**CONSIGNES:**
1 - Recopiez le passage du texte sur la défense du château compris entre "Il avait aussi" et "et assez vivres.", ces deux passages inclus.
2 - Écrivez la suite du texte sur la défense du château, en partant de sa dernière ligne.

Qui leur offrit grands courtoisies
En fait d'armes de toutes guises .

 

Qui leur offrit une courtoisie guerrière,
Prêt à se battre sous toutes les formes.

 


Le fort avoit envitaillé
Et moult tres-bien embataillé

Pour le recepvre à lie chère ;

 


Il avait ravitaillé la forteresse
Et préparé une solide défense
Pour accueillir l’ennemi avec détermination.

 

Et si avoit mis la banière
Du duc en hault sur le chastel ;

 

Il avait aussi hissé la bannière
Du duc tout en haut du château.


L'estat dedans estoit moult bel,
Car canons et artillerie ,
Bonnes gens d'armes tretous de trie ,
Qui estoient aspres et delivres
Avoit dedans , et assez vivres.

 


L’état des lieux était très bon,
Avec des canons, de l’artillerie,
Et de nombreux soldats d’élite,
Rapides, audacieux et bien équipés,
Ainsi que des vivres en abondance.

**DONNÉES ENREGISTRÉES:**
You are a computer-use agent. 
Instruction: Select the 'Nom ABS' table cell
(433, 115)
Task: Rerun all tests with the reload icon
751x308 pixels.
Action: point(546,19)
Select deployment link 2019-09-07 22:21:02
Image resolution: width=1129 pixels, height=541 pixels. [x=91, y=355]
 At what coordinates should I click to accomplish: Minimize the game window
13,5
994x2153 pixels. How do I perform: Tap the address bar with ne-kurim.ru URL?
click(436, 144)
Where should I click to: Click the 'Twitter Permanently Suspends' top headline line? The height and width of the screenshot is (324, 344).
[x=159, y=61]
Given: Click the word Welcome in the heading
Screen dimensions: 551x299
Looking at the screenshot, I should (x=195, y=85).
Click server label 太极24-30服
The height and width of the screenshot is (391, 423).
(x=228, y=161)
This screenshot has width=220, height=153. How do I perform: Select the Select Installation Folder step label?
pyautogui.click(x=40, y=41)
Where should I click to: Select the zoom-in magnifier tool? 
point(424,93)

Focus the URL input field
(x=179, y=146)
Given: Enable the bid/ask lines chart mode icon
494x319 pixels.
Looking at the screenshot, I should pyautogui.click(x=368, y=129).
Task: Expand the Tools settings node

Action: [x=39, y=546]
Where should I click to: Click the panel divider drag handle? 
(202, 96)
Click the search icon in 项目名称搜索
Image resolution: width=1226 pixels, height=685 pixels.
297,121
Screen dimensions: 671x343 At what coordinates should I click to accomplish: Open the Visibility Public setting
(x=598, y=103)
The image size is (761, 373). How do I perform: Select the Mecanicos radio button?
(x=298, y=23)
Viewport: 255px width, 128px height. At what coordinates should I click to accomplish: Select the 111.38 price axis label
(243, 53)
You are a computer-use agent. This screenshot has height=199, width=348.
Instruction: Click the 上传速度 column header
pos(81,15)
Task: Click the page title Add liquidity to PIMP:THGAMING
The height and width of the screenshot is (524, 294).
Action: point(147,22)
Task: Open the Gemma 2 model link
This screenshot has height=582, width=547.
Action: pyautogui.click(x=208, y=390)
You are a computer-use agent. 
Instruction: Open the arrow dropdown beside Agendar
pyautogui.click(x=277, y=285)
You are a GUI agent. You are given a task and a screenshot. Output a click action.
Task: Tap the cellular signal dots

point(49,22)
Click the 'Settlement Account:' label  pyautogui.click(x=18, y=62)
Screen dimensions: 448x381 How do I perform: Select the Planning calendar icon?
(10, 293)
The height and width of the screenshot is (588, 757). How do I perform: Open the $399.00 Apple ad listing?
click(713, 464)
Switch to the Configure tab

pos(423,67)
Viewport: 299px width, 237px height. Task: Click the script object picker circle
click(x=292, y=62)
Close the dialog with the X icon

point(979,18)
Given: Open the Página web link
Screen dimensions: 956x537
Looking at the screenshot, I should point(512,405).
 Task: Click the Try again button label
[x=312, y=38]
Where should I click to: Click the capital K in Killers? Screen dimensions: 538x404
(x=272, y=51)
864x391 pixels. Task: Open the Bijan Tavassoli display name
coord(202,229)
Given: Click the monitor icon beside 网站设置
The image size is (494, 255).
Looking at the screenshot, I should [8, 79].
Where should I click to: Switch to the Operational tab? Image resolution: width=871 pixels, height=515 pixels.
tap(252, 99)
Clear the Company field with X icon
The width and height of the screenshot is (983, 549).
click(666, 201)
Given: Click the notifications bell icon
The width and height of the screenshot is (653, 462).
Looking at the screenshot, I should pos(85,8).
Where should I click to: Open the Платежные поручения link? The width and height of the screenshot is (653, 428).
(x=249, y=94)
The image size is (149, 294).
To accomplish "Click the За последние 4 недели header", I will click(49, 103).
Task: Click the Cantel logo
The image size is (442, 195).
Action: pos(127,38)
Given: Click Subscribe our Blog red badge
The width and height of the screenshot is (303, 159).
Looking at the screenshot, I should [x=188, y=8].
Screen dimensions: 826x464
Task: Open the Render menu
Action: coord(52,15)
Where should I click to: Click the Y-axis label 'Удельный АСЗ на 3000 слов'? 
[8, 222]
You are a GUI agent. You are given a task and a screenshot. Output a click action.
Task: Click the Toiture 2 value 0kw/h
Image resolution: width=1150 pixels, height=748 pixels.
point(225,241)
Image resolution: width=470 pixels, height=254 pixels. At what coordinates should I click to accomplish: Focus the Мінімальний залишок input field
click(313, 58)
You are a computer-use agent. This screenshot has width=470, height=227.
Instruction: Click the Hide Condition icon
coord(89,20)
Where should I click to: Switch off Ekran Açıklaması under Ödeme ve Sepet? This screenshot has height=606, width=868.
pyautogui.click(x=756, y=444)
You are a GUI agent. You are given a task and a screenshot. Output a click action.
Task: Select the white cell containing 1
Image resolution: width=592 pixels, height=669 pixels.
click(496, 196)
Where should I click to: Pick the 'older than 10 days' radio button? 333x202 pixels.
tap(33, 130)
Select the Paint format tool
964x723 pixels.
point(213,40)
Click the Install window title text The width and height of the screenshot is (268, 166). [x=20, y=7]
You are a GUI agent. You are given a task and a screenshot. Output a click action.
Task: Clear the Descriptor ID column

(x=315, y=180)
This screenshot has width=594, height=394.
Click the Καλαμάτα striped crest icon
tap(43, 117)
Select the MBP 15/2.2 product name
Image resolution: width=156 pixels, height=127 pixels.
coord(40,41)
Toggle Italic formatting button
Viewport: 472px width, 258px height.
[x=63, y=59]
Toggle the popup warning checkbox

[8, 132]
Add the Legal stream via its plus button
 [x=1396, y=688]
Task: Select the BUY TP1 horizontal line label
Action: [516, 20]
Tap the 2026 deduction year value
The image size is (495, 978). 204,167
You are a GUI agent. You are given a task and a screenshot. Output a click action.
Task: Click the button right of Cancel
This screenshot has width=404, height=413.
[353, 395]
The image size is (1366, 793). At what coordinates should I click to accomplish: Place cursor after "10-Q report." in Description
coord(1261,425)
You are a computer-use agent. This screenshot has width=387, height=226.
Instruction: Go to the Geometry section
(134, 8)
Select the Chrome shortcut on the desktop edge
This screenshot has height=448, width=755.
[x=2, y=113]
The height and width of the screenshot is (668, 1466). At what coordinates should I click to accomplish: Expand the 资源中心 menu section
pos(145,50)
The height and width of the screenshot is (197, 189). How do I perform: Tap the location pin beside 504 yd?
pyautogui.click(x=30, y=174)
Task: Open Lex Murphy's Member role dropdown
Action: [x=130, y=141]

**RÉPONSES PAR TÂCHE:**
1 -
Il avait aussi hissé la bannière
Du duc tout en haut du château.


L'estat dedans estoit moult bel,
Car canons et artillerie ,
Bonnes gens d'armes tretous de trie ,
Qui estoient aspres et delivres
Avoit dedans , et assez vivres.

2 -
L'Amiraut lors va envoier
Jusqu'au chasteau un escuier
Pour suplier à Jehan d'Ust

 

L’amiral espagnol envoya alors
Un écuyer au château
Pour supplier Jean d’Ust,


Courtoisement que il li pleust
Retenir là ceul escuier ,
Et aux galées envoier
Un gentilhomme parler à li ;

 


Avec courtoisie,
De retenir cet écuyer en otage
Et d’envoyer un gentilhomme aux galères
Pour parler avec lui.

Jehan de rien n'en a failli ,
Ains envoia jusqu'aux galées
Du chasteau Jehan de Henlées ( 1) ...

 

Jean d’Ust ne manqua pas à son devoir
Et envoya vers les galères
Jean de Henlées, un homme du château...

 

 

(1 ) On dit aujourd'hui Henleix . C'est un nom breton, dont le radical indique presque certainement le passage d'une voie romaine. La famille de Henleix, dont le manoir était situé près du phare actuel du Commerce, était la plus puissante de la paroisse , comme celle d'Ust à Saint-André. Nous aurons aussi occasion de publier des documents intéressants sur le fief de Henleix et sur ses possesseurs .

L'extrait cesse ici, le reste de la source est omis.